#### Directions for this task
Reproduce the material verbatim, from the line containing "This screenshot has height=904, width=1316." down through the line containing "click(937, 43)", both included, and leave out the pictures.
:: Dataset excerpts
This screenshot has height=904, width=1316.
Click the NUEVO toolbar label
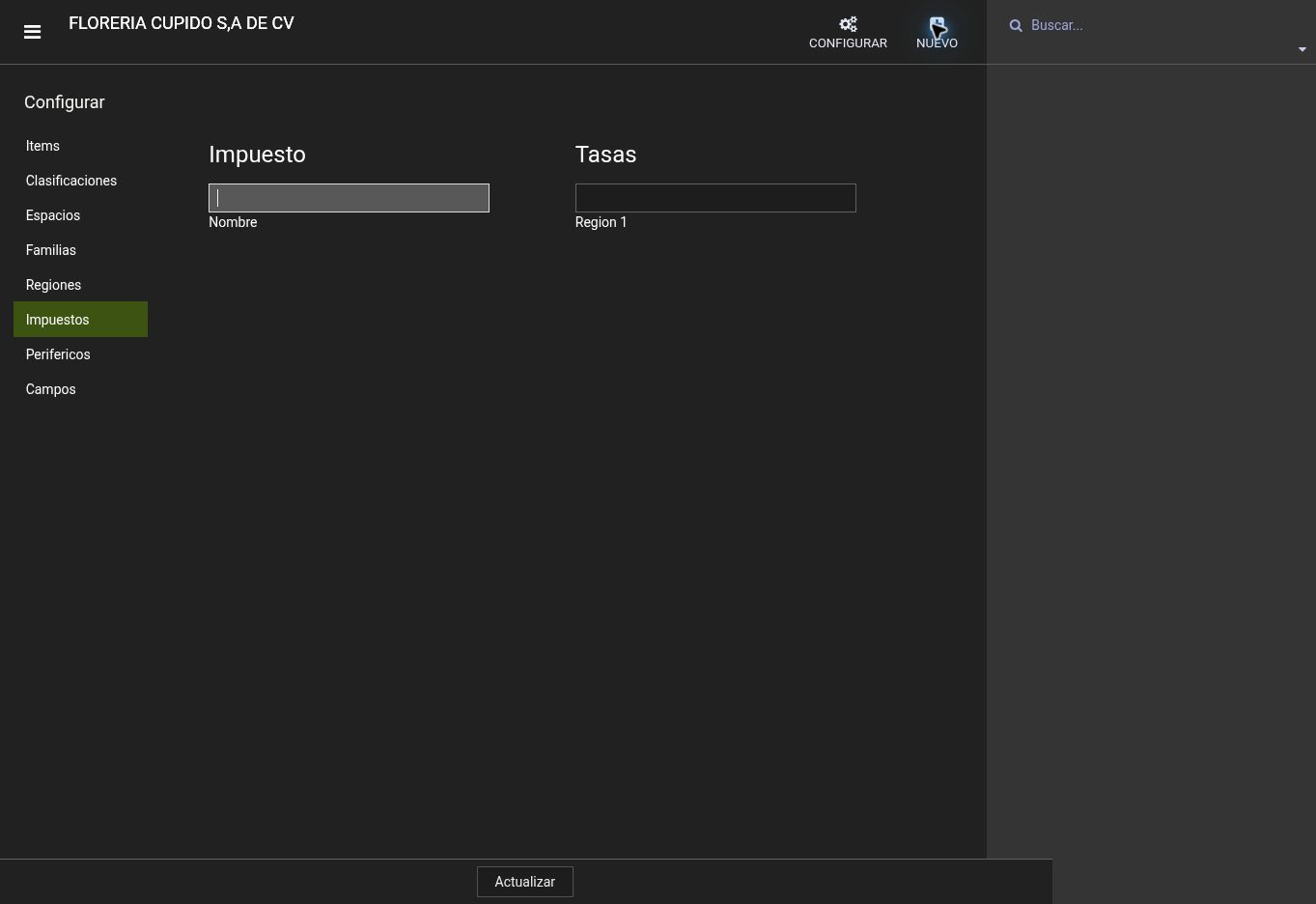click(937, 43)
::::
:: Dataset excerpts
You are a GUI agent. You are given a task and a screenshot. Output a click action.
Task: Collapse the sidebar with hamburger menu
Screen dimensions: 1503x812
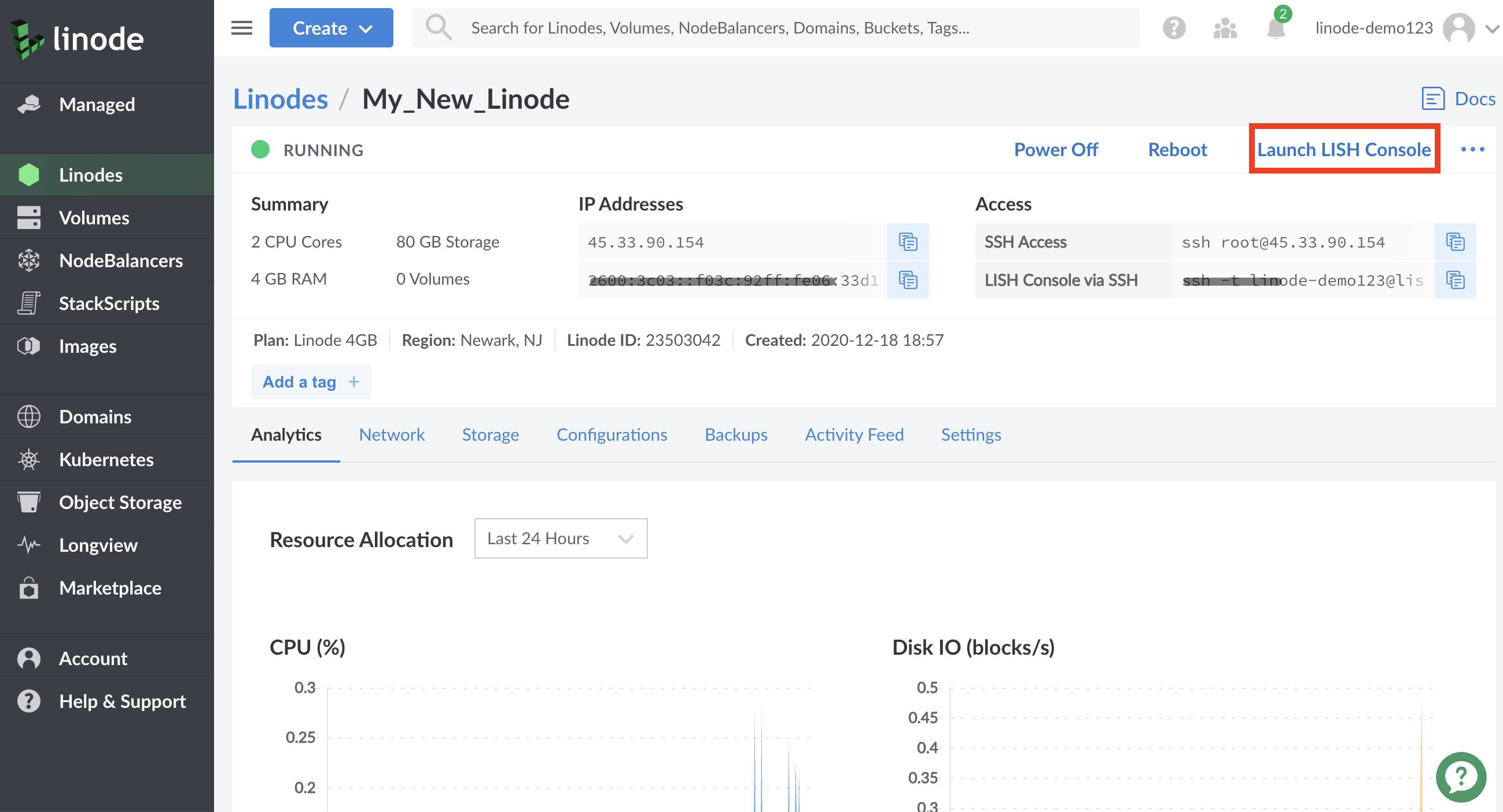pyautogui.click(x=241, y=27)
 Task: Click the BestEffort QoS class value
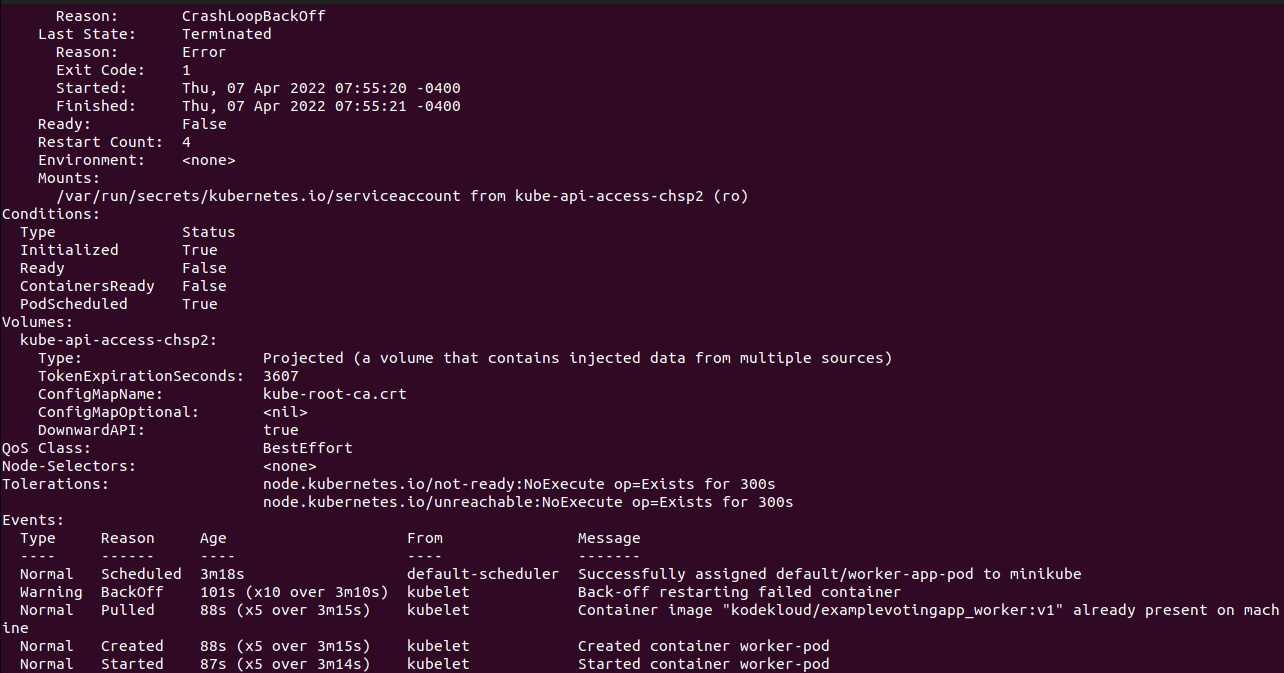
::::
#### Solution for this task
This screenshot has height=904, width=1316.
Click the NUEVO toolbar label
click(937, 43)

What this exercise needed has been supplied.